Crown argued that the "essence" of Meng's alleged conduct was fraud itself, and called the fact that Canada and the U.S. may have different sanctions against Iran a "distraction."
Crown also argued that Meng's alleged actions created a "reputational risk" to HSBC, pointing out the Huawei CFO's alleged actions had the potential to damage the banks other business relationships.
If the judge rules against Meng
If Justice Holmes finds the test of double criminality has been met, Meng's legal team is expected to immediately appeal the decision.
While that process plays out, Meng plans to argue next month that her Charter rights were violated when she was arrested at YVR back in December 2018, part of what's called an Abuse of Process application.
Meng's defence team alleges she was detained and questioned for three hours by Canada Border Services Agency as part of a "covert criminal conspiracy," essentially a fishing expedition by Canadian and American authorities to gather evidence that would bolster their case against her.
Both the RCMP, who arrested Meng, and CBSA have repeatedly denied any wrongdoing.
The Huawei team also plans to argue that the charges against Meng are politically motivated.
Eventually, Justice Holmes would have to rule on Abuse of Process matter, and if Meng lost, her team would likely appeal.
Canada's justice minister would also have to decide if she should be surrendered to American authorities, a decision that Meng is entitled to have reviewed by the Court of Appeal.
Legal experts indicate her case could reach the Supreme Court of Canada and the process could take years.
Infographic from the Government of Canada. Tap here for a larger version.
If the judge sides with Meng
In theory, if Justice Holmes decides the double criminality test has not been met, she could dismiss the case and release Meng from her bail requirements, return her passport, and allow her to leave the country.

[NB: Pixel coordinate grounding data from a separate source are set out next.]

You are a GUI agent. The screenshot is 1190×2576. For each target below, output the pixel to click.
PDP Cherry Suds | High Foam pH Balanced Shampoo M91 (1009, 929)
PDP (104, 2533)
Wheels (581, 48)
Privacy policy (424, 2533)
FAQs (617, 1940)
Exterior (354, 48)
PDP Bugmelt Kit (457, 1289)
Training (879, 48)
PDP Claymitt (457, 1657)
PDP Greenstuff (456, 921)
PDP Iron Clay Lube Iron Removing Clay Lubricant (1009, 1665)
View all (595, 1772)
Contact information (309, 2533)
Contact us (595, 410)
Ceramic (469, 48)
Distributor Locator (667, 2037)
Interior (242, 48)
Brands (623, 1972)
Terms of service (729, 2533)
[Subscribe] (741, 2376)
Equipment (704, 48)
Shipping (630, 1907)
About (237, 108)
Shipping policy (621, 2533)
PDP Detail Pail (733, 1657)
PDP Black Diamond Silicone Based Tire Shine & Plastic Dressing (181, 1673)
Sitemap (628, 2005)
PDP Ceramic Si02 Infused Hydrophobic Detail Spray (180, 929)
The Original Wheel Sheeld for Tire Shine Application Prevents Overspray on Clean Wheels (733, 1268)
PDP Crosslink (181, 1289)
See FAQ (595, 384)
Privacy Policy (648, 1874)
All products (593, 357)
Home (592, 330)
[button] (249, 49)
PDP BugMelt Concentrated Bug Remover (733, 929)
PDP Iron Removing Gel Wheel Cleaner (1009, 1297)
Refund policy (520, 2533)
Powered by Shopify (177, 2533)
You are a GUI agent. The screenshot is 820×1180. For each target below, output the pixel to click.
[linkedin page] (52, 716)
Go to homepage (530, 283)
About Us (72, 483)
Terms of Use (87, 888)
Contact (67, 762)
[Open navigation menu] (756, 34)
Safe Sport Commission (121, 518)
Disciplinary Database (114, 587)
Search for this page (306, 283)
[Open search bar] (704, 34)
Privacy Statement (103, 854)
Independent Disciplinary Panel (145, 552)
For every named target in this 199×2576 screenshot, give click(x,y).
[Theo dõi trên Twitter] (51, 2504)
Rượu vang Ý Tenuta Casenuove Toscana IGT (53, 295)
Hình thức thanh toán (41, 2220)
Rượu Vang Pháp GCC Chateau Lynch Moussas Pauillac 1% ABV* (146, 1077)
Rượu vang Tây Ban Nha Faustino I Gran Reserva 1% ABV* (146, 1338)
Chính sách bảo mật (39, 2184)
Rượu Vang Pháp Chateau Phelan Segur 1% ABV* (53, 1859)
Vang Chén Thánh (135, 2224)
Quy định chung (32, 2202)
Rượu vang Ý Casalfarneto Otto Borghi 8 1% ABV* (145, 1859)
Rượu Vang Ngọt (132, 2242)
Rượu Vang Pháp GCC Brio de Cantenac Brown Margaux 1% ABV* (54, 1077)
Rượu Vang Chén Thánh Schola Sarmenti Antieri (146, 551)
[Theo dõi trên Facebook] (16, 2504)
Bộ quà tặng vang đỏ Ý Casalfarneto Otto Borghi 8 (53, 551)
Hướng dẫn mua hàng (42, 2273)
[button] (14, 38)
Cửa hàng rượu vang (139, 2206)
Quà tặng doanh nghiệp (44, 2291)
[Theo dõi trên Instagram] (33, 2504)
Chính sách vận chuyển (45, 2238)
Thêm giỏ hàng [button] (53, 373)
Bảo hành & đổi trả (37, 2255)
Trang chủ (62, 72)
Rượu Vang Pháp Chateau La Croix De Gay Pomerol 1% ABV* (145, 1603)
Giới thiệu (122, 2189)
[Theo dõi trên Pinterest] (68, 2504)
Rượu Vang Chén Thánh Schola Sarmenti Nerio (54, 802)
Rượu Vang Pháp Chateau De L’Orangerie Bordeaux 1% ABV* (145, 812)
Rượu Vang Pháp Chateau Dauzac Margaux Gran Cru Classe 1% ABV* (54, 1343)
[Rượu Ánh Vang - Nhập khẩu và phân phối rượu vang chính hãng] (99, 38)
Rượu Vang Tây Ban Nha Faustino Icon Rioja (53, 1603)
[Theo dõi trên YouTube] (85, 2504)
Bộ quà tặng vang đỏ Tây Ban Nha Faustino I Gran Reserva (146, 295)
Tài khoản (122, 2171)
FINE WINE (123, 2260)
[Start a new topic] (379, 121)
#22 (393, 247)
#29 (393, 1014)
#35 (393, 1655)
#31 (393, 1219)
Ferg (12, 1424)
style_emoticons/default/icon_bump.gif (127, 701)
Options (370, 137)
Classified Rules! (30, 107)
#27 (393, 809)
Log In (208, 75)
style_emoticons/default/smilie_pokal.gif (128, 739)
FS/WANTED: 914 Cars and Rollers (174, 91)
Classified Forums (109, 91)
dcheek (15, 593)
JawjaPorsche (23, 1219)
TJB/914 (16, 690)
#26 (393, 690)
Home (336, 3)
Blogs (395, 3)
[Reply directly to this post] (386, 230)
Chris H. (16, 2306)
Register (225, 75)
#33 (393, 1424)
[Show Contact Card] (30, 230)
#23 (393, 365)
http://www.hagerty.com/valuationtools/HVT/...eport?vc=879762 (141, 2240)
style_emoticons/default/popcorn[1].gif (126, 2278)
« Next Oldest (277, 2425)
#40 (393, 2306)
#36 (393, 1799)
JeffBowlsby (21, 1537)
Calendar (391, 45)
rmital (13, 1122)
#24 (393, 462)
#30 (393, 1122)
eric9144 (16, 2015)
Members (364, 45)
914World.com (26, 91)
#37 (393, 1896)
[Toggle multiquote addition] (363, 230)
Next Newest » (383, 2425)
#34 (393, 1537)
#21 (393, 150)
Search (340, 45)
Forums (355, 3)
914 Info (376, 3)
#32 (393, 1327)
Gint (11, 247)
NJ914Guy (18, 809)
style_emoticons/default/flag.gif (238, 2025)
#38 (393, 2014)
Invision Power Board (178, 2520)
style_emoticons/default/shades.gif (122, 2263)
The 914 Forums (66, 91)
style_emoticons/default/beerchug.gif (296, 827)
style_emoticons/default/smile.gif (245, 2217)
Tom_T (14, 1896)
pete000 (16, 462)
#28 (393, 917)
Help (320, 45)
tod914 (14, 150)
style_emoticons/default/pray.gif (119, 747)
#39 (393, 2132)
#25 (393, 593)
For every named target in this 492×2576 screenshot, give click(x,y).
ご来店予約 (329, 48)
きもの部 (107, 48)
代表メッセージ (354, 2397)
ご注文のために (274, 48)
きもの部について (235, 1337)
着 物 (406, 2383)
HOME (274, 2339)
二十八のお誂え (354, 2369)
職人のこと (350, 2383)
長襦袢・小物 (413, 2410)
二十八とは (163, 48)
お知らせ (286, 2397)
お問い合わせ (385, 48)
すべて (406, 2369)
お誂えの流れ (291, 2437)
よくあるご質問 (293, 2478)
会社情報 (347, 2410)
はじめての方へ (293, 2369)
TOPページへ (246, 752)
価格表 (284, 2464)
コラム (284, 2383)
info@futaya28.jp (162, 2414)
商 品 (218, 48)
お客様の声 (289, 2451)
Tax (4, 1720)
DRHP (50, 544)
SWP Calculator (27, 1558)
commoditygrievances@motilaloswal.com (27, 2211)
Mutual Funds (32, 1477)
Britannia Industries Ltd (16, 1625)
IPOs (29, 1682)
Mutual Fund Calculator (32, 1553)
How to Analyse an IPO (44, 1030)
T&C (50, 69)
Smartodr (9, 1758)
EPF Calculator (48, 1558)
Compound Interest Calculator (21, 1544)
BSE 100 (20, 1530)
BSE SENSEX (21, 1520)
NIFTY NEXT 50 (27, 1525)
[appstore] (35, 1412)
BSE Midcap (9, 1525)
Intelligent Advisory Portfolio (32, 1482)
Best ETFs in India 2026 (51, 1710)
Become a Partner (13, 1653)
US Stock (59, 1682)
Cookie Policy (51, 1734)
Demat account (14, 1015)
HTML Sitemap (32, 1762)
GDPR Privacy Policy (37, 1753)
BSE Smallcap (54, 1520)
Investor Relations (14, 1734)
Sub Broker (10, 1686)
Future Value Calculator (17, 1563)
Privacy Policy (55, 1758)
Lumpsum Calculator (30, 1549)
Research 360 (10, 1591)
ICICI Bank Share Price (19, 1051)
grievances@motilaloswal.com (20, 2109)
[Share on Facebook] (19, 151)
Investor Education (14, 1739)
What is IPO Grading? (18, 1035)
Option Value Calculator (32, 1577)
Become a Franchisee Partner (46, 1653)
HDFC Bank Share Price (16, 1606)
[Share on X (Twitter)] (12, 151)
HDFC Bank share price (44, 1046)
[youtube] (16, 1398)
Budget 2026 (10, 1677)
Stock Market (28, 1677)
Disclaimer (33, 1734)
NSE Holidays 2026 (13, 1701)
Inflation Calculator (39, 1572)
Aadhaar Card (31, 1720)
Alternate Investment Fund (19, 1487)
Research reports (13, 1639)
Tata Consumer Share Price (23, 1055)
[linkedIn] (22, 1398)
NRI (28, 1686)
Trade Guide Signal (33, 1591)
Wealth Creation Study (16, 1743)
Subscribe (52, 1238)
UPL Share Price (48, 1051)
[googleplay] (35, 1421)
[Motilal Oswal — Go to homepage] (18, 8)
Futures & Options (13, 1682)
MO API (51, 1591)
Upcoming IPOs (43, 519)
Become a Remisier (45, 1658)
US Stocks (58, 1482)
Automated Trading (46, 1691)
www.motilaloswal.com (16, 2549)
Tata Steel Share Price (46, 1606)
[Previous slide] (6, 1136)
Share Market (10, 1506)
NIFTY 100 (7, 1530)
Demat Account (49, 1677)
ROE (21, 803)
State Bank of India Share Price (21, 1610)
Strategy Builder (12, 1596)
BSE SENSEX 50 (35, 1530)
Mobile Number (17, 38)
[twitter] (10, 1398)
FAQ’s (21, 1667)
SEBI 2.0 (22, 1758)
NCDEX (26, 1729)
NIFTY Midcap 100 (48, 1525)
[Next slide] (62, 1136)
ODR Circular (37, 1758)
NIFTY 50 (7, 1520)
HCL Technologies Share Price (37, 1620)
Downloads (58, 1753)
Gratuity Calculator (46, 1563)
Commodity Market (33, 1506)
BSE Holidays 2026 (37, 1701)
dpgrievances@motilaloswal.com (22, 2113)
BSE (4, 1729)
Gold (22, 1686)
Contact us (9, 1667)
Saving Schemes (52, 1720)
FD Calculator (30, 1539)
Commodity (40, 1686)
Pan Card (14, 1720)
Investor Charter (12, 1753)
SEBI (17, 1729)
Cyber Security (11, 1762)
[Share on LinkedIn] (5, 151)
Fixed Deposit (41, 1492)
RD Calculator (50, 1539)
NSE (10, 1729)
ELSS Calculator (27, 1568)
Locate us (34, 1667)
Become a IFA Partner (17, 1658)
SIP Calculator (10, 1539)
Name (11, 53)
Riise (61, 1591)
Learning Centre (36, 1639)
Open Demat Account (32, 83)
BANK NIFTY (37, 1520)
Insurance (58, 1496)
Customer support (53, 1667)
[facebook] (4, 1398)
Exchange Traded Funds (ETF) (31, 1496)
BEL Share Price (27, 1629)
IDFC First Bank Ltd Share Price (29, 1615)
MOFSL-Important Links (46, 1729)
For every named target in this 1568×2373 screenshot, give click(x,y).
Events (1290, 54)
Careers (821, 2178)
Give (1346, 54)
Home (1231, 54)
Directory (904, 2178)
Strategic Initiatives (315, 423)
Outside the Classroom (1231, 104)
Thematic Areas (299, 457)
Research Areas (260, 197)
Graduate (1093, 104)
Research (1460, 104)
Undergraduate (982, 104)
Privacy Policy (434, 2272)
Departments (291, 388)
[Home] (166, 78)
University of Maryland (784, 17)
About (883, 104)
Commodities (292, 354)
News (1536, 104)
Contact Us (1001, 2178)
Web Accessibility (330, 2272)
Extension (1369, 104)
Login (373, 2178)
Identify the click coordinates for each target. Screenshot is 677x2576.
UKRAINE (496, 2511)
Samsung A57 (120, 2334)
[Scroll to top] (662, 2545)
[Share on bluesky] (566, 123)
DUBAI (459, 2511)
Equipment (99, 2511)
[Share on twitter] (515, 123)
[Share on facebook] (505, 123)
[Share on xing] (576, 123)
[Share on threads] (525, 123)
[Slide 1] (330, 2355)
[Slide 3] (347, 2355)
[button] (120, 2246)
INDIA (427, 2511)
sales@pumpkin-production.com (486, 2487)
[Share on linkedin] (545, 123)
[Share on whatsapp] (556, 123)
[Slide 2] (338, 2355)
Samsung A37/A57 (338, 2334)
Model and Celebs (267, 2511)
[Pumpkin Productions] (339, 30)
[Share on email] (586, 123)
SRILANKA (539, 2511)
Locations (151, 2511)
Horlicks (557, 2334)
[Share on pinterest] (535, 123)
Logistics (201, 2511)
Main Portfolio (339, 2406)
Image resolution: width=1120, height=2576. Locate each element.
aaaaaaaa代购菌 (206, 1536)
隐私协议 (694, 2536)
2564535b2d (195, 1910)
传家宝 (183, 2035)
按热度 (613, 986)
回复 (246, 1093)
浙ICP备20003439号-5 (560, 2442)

What remains unclear is whether Canada's Department of Justice plans to appeal such a decision.
"We cannot speculate on the outcome of the double criminality motion," spokesperson Ian McLeod wrote earlier this year.
There is also at least one more impediment standing between Meng and a flight back to China: the Canada Border Services Agency.
Documents submitted to the B.C. Supreme Court during the disclosure process indicate that the CBSA never officially admitted Meng into Canada.
Instead, after three hours of questioning, they suspended her admissibility exam before turning her over to the RCMP for arrest.
"We are unable to provide general information on all the possible scenarios in which an immigration exam may be suspended," wrote CBSA senior spokesperson Rebecca Purdy in February.
Purdy declined to comment on whether CBSA could potentially take Meng back into custody to complete their exam if she were freed.
No matter what Justice Holmes decides regarding double criminality, Meng and lawyers from both sides are expected to be in court either in person or on the phone to discuss their intentions and what happens next.